Friday, December 01, 2006

BT plans to build Wi-Fi networks in cities

[December 1, 2006] BT plans multi-city Wi-Fi in U.K

Hotspot Hits
By Wi-Fi Planet Staff

December 1, 2006


BT plans to build Wi-Fi networks in cities across the United Kingdom. And to get started, it has picked at least one major partner. Motorola will “design, deploy and manage city-wide Wi-Fi networks” — specifically, mesh networks — built under the BT Openzone brand. The companies will begin with six out of 12 planned cities, including Birmingham and Newcastle. The six other cities, including Westminster, will expand use of Cisco equipment already has in place, but BT has yet to reveals who it will work with.
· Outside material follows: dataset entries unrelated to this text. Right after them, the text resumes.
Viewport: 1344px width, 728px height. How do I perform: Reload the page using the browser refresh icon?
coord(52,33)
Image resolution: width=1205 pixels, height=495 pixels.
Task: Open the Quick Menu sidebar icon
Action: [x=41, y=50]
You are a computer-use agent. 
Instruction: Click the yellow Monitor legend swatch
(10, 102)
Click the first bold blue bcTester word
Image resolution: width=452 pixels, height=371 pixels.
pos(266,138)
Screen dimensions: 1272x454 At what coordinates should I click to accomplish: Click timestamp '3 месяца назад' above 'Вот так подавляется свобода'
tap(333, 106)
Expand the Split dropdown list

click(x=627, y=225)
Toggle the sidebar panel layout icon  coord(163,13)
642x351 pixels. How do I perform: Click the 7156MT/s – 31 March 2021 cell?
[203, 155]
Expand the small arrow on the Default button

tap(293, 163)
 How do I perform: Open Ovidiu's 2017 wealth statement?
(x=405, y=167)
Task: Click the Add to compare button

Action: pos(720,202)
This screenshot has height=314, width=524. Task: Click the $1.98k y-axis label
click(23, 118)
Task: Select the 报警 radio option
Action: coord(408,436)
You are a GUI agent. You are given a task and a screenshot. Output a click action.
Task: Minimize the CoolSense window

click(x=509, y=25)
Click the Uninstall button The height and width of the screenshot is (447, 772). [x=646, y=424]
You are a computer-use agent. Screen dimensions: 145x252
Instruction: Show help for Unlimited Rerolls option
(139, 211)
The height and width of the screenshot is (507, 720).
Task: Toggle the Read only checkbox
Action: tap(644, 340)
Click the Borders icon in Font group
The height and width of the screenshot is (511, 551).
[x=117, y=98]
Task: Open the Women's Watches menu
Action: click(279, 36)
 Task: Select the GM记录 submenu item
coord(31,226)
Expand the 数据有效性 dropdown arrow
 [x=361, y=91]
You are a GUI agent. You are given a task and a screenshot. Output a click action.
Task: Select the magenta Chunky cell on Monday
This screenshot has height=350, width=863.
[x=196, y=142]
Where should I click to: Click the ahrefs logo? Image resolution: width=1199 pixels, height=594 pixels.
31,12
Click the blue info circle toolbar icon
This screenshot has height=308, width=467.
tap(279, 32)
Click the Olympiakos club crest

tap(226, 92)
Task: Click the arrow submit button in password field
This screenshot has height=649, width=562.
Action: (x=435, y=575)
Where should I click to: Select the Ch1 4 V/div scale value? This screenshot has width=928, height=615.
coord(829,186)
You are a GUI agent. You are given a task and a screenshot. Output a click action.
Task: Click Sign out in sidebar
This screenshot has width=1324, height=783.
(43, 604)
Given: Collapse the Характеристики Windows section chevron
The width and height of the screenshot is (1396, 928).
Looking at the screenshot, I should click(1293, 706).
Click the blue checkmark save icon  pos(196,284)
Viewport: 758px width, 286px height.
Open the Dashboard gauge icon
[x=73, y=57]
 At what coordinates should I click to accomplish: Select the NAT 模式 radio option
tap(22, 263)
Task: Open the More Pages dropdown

Of course, not everyone is happy about BT’s plans. For once it’s not people who think Wi-Fi makes them sick, the other growing wireless trend in the U.K. This time, it’s just good old-fashioned vendor rivalry. System integrator React Technologies told TechWorld it’s upset that these very public-oriented projects were not put out to the market for bids. React works with mesh equipment from Strix Systems. BT says it didn’t want to delay things, but may do a formal public tender for services in the future. Other providers, such as CitySpace (which will unwire 3 square kilometers of Bristol and expand the “Technology Mile” section of Islington), attack the BT deployments for not being free. The Cloud accuses BT of lacking openness by limiting the applications users can run on the networks. Overall, the BT expansion will help them further push a fixed/mobile convergence (F/MC) service called Fusion.